Aangeleverde gegevens:
###

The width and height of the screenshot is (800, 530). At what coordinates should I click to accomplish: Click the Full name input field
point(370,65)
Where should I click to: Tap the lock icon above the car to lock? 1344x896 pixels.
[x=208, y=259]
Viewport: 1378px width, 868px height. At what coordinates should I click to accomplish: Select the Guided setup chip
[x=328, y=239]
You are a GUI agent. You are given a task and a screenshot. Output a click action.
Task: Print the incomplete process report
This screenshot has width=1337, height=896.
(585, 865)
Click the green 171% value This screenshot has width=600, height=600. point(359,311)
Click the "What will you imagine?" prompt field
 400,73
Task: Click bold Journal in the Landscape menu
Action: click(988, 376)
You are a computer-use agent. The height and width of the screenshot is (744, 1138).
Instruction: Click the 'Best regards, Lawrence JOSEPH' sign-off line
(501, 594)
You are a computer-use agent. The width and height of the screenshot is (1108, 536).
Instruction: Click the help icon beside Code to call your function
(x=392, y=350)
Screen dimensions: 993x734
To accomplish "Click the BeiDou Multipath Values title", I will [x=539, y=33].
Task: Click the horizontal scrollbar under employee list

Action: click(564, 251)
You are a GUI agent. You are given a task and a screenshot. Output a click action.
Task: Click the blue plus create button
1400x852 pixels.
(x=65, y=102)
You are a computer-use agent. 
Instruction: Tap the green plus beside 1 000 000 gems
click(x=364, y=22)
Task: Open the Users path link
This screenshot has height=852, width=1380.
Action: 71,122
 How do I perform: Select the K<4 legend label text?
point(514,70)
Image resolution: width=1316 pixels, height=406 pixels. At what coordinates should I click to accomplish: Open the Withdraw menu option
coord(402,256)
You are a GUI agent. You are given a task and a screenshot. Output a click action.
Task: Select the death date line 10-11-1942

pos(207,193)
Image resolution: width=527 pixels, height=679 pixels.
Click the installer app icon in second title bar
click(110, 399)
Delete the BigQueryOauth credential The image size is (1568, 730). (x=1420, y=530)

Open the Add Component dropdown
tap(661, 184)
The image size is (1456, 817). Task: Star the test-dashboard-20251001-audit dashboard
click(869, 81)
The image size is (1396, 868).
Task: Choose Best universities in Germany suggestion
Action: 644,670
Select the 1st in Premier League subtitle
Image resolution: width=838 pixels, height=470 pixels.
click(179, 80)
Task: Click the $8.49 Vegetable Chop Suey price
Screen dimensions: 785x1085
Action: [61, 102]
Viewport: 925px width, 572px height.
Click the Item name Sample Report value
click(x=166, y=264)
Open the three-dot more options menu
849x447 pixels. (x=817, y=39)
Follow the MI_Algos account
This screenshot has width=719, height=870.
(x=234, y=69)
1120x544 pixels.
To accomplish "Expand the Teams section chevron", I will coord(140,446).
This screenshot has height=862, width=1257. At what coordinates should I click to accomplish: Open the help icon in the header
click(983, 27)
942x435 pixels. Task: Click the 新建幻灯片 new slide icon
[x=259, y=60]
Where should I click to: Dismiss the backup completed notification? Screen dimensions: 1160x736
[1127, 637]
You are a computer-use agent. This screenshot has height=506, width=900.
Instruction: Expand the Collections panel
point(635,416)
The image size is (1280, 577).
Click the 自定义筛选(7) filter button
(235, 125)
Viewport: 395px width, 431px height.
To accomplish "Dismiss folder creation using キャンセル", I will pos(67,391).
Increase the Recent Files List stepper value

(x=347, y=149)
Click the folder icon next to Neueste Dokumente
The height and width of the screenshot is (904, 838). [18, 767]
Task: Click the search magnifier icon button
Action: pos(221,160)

###

Gegeven opdracht:
Selecteer in de vermeldingen hierboven elke regel waarin het woord "dimensions" voorkomt, en neem die regels over.

Antwoord oefening:
Screen dimensions: 993x734
Screen dimensions: 785x1085
Where should I click to: Dismiss the backup completed notification? Screen dimensions: 1160x736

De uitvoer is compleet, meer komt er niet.